Yerov finally intervened in the matter himself. He was amazed that the Ministry of Internal Affairs just kept on “going through the front door”. Yerev summoned Reinhold from prison and announced to him, in the name of the Central Committee, that Reinhold could prove his innocence and loyalty to the Party by helping the Ministry of Internal Affairs to expose Zinoviev and Kamenev. After this conversation, Reinhold’s behavior took a 180-degree turn. He had been a dead ringer for the interrogator Chertok, but now he was transformed into his most enthusiastic assistant. He signed whatever confessions the interrogation authorities asked him to sign, and even helped the interrogators modify their own false confessions.
Reinhold, in contrast to Olberg, did not even ask what sentence he might be sentenced to. He put everything on the character and conscience of Stalin and Yezhov. We will see below how much Reinhold helped the NKVD prepare for the fictitious trial. In court, he was not only the main weapon of the MVD, but also the right-hand man of Prosecutor General Vynensky. Among those who were used, Reinhold played a role far beyond that of Olivier Berger. As a foreigner and resident abroad, it was impossible for Oliberg to be a direct witness to the “hostile activities” of Zinoviev, Kamenev, and other older party leaders. On the contrary, Reinhold, a senior cadre of the Soviet government, could have participated in secret talks with former opposition leaders.

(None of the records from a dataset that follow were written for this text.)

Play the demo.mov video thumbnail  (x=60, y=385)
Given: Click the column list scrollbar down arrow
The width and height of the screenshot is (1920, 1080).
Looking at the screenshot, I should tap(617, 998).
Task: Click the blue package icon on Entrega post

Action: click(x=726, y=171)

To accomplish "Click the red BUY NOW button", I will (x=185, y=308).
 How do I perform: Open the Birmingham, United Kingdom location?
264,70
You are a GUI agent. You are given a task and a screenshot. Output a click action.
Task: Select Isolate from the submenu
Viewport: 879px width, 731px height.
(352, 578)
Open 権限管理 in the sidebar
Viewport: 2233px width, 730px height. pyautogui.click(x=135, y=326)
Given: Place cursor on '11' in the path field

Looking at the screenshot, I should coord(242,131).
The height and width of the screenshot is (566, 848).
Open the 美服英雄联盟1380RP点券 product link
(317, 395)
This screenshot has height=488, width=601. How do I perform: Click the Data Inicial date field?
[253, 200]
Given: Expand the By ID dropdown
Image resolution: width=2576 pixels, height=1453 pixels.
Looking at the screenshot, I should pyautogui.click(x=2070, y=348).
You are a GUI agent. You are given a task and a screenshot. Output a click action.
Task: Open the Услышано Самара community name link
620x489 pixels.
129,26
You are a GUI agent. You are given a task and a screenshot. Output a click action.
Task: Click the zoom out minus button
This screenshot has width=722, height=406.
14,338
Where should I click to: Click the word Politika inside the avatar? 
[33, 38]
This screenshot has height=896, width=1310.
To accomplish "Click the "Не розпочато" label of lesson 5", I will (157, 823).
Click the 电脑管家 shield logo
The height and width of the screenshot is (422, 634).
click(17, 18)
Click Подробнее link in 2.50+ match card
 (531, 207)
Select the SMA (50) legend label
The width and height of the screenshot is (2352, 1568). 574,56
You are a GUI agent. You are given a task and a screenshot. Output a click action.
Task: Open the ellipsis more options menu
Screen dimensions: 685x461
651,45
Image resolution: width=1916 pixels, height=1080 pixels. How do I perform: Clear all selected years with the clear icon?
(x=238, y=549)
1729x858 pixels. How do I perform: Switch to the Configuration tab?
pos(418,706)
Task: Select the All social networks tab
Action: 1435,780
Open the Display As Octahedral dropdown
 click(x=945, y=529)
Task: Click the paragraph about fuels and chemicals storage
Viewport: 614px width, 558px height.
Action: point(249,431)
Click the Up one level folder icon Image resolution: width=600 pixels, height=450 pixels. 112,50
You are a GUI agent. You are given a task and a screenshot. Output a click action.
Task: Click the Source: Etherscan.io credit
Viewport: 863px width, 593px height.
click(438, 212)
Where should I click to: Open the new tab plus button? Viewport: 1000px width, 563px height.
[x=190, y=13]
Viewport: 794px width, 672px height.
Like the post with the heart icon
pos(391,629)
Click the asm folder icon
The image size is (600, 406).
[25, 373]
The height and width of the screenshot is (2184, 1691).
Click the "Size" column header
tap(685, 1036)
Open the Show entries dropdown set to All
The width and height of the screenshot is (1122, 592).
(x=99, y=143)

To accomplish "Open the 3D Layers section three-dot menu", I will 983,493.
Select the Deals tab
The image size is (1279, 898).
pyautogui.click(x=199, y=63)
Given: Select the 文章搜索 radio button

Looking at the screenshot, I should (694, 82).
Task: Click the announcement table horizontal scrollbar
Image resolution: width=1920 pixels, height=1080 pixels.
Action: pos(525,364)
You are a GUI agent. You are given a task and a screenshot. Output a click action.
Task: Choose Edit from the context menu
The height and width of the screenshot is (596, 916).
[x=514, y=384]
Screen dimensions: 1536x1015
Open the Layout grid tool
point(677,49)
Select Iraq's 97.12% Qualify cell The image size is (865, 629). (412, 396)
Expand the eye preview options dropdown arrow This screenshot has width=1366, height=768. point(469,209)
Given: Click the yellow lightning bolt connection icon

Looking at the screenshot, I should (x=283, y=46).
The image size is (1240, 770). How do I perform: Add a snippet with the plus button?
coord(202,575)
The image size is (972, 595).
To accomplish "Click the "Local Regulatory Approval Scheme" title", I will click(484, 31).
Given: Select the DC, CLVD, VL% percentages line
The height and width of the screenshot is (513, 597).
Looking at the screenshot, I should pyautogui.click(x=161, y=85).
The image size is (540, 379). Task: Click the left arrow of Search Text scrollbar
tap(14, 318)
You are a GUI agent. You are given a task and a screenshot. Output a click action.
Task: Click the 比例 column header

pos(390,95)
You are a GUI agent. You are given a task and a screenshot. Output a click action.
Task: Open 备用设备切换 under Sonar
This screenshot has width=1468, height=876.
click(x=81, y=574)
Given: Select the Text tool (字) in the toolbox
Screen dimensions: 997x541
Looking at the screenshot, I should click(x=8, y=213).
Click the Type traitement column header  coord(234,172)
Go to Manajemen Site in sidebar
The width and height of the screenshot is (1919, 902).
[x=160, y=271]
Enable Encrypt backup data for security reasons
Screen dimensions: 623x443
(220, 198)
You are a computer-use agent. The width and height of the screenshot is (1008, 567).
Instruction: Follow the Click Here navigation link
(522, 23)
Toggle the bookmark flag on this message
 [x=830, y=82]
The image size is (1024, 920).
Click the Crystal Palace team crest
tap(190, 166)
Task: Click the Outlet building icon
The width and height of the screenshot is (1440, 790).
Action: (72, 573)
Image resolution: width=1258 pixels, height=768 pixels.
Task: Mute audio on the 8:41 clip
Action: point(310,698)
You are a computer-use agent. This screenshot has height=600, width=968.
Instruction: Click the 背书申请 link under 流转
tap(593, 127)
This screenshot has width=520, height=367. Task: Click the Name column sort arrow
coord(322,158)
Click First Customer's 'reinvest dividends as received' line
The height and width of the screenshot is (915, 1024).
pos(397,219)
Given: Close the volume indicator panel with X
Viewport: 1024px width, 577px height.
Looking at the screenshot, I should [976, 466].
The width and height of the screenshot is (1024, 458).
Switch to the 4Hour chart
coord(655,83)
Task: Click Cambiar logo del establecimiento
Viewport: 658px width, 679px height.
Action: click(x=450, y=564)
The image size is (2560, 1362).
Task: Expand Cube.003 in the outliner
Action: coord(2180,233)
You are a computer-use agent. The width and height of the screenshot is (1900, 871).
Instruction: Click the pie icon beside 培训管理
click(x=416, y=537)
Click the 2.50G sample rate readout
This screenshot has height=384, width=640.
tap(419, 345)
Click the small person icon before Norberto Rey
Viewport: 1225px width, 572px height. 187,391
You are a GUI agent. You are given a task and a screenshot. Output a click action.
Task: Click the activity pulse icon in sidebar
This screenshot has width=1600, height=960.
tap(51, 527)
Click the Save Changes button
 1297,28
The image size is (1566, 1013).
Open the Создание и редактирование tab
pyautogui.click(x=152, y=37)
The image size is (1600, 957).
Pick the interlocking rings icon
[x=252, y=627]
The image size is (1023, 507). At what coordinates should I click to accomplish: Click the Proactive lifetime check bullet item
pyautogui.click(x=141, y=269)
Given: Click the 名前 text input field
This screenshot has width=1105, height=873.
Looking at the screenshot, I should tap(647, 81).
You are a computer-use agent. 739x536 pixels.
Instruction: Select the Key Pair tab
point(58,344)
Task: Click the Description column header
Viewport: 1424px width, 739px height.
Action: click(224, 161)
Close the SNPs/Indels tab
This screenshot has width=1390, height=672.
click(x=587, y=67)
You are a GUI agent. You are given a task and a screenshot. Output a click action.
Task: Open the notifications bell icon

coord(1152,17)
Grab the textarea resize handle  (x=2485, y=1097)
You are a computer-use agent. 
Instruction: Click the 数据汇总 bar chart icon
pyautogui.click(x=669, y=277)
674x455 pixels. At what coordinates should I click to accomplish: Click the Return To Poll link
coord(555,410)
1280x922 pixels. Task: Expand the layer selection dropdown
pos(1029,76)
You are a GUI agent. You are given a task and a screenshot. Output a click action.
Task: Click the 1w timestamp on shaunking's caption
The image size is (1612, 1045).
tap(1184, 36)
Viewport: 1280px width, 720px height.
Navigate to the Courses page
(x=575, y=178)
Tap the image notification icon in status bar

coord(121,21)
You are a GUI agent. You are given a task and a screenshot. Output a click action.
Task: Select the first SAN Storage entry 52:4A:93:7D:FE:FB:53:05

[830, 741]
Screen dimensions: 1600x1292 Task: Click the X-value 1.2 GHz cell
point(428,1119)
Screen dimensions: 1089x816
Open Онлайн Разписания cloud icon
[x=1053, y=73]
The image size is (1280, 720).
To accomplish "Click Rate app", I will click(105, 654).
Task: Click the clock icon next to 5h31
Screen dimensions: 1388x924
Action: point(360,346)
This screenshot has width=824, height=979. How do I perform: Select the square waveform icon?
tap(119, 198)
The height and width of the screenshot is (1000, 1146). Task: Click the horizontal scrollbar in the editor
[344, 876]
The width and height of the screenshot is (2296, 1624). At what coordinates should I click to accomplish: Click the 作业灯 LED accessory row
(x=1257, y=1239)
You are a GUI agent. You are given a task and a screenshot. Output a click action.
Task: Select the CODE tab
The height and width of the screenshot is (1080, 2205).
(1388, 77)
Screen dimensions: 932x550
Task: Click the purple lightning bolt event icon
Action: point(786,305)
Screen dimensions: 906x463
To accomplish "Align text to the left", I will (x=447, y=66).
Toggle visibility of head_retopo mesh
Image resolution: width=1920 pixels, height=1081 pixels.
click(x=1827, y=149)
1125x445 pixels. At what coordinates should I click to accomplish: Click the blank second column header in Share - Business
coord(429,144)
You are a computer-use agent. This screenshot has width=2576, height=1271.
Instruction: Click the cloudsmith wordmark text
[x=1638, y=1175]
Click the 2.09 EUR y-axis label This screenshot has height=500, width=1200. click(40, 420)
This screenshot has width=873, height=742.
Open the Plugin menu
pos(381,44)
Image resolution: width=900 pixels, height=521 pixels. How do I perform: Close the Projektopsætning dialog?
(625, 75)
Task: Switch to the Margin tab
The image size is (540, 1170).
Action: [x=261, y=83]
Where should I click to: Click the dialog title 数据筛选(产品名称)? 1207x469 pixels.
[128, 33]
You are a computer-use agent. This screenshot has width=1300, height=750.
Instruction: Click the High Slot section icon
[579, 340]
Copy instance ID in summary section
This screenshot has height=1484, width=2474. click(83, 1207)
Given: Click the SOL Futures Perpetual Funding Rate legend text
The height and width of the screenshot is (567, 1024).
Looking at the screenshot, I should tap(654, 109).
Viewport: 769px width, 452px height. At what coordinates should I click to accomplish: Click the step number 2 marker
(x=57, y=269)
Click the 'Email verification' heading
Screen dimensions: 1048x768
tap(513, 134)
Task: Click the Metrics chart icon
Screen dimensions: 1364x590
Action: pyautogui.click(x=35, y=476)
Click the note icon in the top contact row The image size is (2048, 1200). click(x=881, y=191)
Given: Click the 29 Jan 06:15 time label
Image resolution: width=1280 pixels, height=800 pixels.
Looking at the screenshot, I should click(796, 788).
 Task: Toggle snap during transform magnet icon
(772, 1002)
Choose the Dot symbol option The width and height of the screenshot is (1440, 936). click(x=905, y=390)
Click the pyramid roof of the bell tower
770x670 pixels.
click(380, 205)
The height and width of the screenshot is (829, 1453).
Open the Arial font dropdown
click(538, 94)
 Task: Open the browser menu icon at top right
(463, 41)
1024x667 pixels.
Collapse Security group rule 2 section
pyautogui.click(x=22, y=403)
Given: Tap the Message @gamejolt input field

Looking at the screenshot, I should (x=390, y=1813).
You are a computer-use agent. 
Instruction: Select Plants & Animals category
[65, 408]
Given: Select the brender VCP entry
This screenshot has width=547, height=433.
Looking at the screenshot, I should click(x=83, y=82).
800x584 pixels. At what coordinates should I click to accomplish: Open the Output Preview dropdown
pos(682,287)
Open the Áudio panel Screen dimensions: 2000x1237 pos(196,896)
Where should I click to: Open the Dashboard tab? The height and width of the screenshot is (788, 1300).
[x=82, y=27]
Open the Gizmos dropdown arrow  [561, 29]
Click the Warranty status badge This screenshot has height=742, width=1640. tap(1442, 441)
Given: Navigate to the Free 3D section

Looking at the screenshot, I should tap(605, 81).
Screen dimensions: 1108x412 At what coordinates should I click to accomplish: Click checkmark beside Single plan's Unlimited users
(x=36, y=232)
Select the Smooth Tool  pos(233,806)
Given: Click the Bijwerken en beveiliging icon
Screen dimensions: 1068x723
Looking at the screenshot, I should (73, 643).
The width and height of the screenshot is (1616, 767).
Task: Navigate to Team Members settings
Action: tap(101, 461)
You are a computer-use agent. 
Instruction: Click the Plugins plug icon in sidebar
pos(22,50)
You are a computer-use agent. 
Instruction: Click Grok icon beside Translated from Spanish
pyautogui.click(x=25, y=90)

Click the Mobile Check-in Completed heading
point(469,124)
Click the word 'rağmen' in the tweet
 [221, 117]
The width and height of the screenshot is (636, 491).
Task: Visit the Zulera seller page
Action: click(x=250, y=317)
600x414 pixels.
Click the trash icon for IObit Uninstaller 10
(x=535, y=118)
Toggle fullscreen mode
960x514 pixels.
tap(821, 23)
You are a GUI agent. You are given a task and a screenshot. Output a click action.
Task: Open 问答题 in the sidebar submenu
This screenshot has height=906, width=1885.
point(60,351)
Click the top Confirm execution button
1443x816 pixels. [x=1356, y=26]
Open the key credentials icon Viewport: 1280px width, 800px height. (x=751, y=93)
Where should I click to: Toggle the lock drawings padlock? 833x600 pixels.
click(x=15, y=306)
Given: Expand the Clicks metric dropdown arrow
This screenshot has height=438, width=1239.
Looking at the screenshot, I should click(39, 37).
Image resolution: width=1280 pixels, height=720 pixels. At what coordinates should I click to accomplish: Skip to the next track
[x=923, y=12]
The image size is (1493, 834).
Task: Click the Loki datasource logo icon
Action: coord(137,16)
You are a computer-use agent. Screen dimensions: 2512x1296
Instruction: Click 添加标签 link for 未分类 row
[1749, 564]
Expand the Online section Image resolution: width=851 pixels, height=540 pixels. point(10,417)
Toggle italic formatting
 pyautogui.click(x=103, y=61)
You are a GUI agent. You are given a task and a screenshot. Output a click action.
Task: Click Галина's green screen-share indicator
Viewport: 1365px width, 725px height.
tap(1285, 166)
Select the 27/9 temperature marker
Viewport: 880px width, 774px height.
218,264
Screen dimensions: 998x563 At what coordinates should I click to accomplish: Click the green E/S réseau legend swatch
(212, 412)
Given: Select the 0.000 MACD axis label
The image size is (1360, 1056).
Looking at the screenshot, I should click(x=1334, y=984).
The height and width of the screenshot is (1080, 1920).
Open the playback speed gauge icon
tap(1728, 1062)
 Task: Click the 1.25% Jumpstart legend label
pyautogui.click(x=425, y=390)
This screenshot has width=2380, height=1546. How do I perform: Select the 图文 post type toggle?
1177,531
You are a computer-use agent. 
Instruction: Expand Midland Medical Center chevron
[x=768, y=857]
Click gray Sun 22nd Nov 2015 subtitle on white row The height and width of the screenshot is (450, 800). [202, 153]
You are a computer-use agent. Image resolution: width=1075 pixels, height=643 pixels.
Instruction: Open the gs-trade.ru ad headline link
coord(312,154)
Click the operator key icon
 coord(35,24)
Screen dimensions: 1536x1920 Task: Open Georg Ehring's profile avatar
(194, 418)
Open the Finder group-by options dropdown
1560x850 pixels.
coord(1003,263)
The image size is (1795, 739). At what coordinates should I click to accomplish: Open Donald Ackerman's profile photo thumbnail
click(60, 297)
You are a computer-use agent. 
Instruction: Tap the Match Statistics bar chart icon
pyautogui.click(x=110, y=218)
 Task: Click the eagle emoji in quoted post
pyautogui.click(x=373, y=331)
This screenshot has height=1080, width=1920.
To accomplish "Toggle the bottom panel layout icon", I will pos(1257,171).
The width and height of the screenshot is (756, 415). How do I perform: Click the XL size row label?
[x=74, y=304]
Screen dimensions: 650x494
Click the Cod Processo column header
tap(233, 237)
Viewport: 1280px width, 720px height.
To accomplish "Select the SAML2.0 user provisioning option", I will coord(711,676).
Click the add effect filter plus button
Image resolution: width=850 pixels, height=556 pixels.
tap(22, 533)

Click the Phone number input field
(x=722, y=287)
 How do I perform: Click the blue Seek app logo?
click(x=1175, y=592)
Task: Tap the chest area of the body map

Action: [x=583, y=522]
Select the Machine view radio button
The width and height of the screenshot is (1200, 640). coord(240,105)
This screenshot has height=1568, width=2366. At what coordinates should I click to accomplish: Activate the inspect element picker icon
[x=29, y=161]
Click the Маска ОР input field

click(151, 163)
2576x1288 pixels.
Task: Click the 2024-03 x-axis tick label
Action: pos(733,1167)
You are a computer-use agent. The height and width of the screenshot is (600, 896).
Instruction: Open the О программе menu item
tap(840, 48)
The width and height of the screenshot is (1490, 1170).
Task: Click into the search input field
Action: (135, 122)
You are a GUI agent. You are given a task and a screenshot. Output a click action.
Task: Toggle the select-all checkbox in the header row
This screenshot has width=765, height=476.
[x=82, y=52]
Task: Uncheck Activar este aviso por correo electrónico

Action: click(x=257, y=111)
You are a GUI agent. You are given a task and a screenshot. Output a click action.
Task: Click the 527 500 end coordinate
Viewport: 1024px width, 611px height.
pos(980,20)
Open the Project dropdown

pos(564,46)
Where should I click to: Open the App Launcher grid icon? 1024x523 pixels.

Reinhold even signed an admission of guilt that, as a member of the Trotskyist organization, he had prepared to kill Stalin and had carried out “creative” criminal activities under the personal leadership of Zinoviev, Kamenev, and Bakaev. In addition, Reinhold testified that the killing of Kirov was planned by Zinoviev and Kamenev. The terror was not only directed against Stalin, but would endanger Molotov, Voroshilov, Kaganovich, and other leaders as well.
His role as a “witness” was so great that the organizers of the trial farce decided to break with their earlier assumptions. His confession was not limited to the framing of Kamenev and Zinoviev. Now, the confessions signed by him involved almost all the old party members, who would all be brought to court in the future. At Yerov’s request, he also slandered the former head of the Soviet government, Likov, and the former Politburo members, Bukharin and Tomsky, as well as Ivan Smirnov, Mrachkovsky, and Par Vaganyan in his confession.
Reinhold’s cooperation with the leaders of the interrogation went so far that they forgot for a moment that he was also a defendant. As a result, a strange phenomenon appeared in Reinhold’s “testimonies,” which sounded as if they came not from an unrepentant terrorist, who until recently had deliberately killed Stalin, but from an indignant prosecutor. He indignantly described the so-called conspiracy in which he had been involved as “a counterrevolutionary group that would do anything to undermine the strength of the state and a gang of murderers.